- Provided records
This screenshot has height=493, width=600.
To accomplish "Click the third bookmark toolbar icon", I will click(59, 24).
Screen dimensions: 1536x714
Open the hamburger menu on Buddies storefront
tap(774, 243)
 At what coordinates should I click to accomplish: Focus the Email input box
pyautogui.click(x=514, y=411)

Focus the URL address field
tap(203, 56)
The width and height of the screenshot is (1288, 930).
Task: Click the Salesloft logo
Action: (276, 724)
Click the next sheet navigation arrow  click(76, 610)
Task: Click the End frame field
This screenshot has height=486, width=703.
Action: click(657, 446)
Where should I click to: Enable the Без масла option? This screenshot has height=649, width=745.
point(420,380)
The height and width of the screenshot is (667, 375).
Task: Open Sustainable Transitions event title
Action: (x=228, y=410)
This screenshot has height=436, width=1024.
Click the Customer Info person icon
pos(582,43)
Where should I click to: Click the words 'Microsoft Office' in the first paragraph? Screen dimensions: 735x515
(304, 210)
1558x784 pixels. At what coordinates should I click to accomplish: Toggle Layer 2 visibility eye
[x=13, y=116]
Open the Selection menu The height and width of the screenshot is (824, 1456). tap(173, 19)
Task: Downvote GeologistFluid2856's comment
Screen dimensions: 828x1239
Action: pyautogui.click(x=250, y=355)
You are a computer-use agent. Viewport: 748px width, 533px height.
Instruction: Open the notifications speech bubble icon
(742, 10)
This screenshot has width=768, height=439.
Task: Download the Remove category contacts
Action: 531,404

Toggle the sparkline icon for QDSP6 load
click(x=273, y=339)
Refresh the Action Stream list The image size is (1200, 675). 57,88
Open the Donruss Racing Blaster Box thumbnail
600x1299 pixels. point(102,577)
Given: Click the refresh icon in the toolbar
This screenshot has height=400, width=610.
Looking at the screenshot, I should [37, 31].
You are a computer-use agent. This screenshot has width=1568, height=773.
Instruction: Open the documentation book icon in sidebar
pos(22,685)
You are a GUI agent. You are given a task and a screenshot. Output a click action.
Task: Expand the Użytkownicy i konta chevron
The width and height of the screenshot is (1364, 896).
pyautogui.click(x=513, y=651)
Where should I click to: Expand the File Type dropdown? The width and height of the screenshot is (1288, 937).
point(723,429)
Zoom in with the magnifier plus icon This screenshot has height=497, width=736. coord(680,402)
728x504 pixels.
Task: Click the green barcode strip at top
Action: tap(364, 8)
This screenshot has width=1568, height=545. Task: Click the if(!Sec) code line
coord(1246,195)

- Work order
Report every line in the data above in which the word "toolbar" appears.

- Result of this exercise
To accomplish "Click the third bookmark toolbar icon", I will click(59, 24).
Given: Click the refresh icon in the toolbar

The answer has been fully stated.